Mouse Dectin-1/CLEC7A Alexa Fluor® 594-conjugated Antibody Summary
Accession # Q6QLQ4
Please Note: Optimal dilutions should be determined by each laboratory for each application. General Protocols are available in the Technical Information section on our website.
Detection of Dectin‑1/CLEC7A in HEK293 Human Cell Line transfected with Mouse Dectin-1/CLEC7A by Flow Cytometry. HEK293 cell line transfected with Mouse Dectin-1/CLEC7A (filled histogram) or irrelevant protein (open histogram) was stained with Rat Anti-Mouse Dectin‑1/CLEC7A Alexa Fluor® 594‑conjugated Monoclonal Antibody (Catalog # FAB17561T). Staining was performed using our Staining Membrane-associated Proteins protocol.
Preparation and Storage
- 12 months from date of receipt, 2 to 8 °C as supplied.
Dectin-1, also known as CLEC7A and the beta -glucan receptor, is a 43 kDa type II transmembrane C-type lectin that functions in the innate immune response to fungal pathogens.
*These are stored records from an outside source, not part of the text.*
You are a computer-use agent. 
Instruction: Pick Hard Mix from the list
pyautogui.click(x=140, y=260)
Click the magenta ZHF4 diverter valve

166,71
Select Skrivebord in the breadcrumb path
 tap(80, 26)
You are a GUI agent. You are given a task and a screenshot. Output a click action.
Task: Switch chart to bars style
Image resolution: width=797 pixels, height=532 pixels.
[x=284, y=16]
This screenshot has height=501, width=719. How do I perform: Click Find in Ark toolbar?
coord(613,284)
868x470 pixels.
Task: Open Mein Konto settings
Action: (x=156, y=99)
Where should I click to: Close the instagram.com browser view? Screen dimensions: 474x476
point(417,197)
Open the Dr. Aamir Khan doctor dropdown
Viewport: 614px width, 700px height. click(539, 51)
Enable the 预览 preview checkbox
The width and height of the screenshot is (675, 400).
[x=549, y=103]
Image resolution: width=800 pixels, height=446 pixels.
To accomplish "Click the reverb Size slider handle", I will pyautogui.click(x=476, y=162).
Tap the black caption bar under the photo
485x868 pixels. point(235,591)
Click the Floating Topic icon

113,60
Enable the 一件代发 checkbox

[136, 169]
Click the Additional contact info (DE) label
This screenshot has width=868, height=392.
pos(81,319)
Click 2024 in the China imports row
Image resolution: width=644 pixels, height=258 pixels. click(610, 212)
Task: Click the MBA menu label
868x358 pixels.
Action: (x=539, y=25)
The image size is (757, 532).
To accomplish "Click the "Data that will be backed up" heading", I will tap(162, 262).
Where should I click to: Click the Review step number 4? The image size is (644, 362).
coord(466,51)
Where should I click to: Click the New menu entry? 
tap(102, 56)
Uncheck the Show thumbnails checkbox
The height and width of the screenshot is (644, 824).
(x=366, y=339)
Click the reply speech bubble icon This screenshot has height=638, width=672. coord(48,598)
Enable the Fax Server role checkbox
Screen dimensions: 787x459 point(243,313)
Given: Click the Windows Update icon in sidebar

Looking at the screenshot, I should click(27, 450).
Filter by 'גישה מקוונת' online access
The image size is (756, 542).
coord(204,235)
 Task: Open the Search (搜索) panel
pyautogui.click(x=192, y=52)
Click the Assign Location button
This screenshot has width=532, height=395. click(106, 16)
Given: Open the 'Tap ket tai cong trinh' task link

Although Dectin-1 resembles other CLEC molecules structurally, it binds ligands in a calcium-independent manner (1, 2). Mature mouse Dectin-1 is a 244 amino acid (aa) glycoprotein that consists of a short ITAM-containing cytoplasmic tail, a transmembrane segment, and a stalk and carbohydrate recognition domain (CRD) in the extracellular domain (3). The CRD of mouse Dectin-1 shares 61%, 60%, and 87% aa sequence identity with that of bovine, human, and rat Dectin‑1, respectively. It shares 25%‑34% aa sequence identity with the CRD of other subgroup members CLEC-1, CLEC-2, CLEC9A, CLEC12B, LOX-1, and MICL. Mouse Dectin-1 is alternately spliced, generating a variant that lacks the stalk region (4). Mouse Dectin-1 is expressed on monocytes, macrophages, and neutrophils, and on some populations of dendritic cells and T cells (5). It is upregulated on macrophages by GM-CSF, IL-4, or IL-13 and downregulated by dexamethasone, IL-10, or LPS (6). The CRD selectively binds beta -glucan polymers, a major component of yeast and mycobacterial cell walls (7). Yeast beta -glucan is accessible to Dectin-1 only at sites of cell budding, and Dectin-1 does not recognize the filamentous form of yeast (8). Dectin-1 mediates the phagocytosis of zymosan particles and intact yeast (8‑10). It co-localizes with TLR2 in the presence of zymosan, and the two receptors cooperate in ligand recognition and the propagation of proinflammatory signaling (9, 11‑13). Dectin-1 interaction with the tetraspanin CD37 increases its stability on the cell membrane and inhibits ligand-induced signaling (14). Genetic knockout of Dectin-1 in mice increases their susceptibility to pathogenic infection (15, 16).